Problem to work on. Below are the entries to work from; restate word for word the portion that opens with the line containing "You are a GUI" and closes with the line containing "The width and", keeping both.

Data for this task.
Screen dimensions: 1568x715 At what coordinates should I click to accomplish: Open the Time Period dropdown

==

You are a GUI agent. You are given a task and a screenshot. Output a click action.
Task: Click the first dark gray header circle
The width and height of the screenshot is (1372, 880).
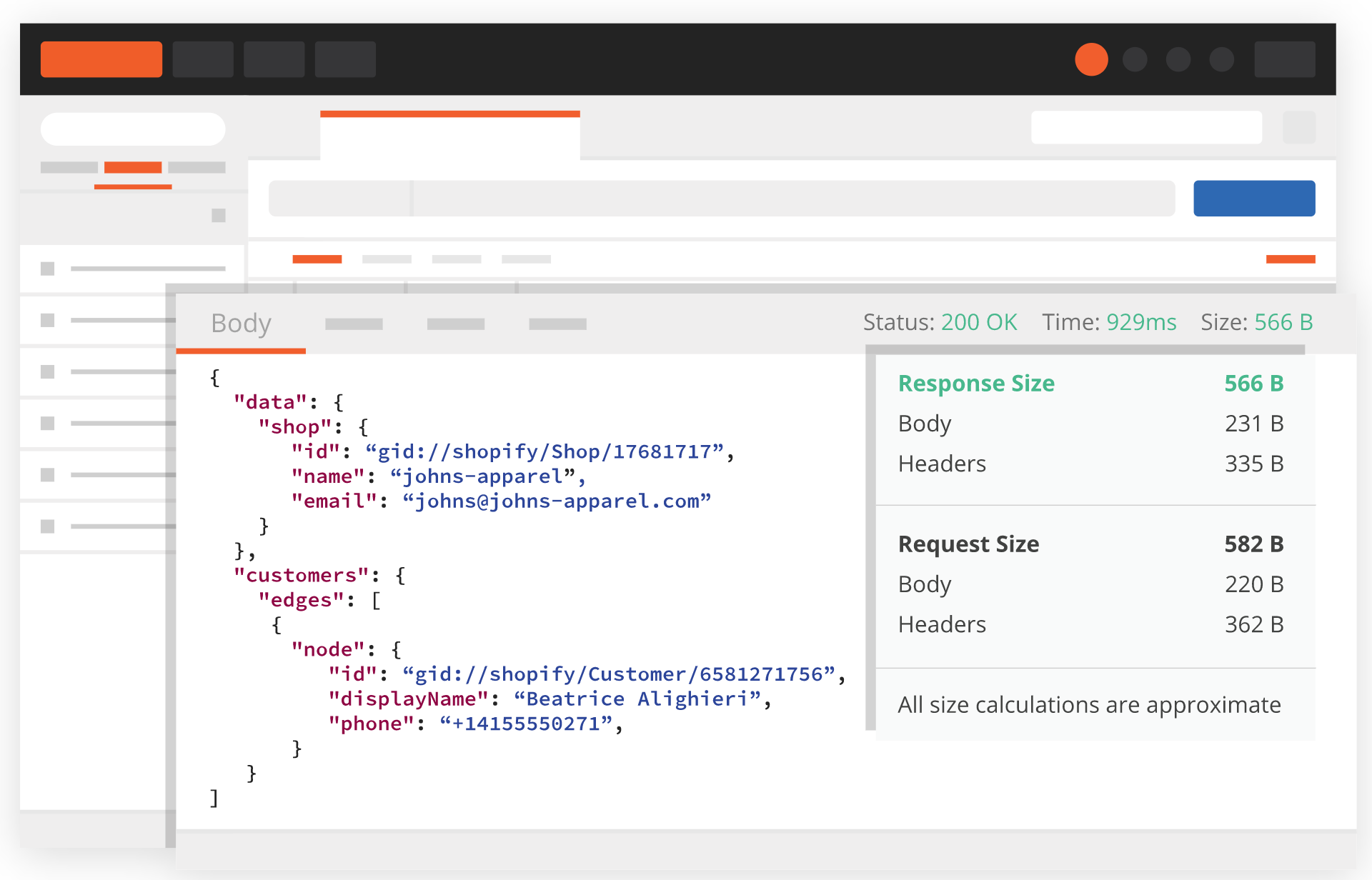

---

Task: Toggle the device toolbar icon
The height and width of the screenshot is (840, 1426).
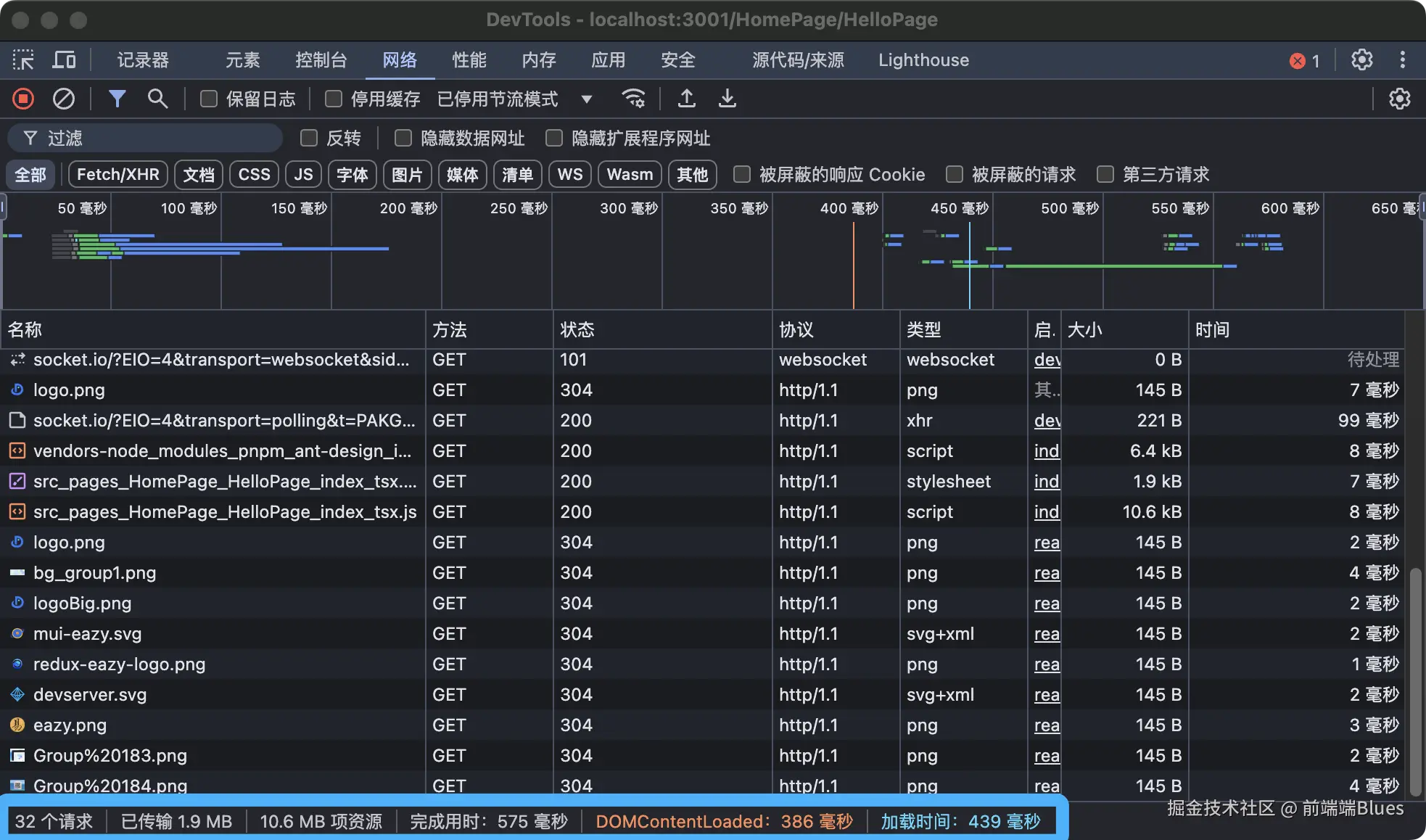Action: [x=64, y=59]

Result of this task.
You are a GUI agent. You are given a task and a screenshot. Output a click action.
Task: Click the first dark gray header circle
The width and height of the screenshot is (1372, 880).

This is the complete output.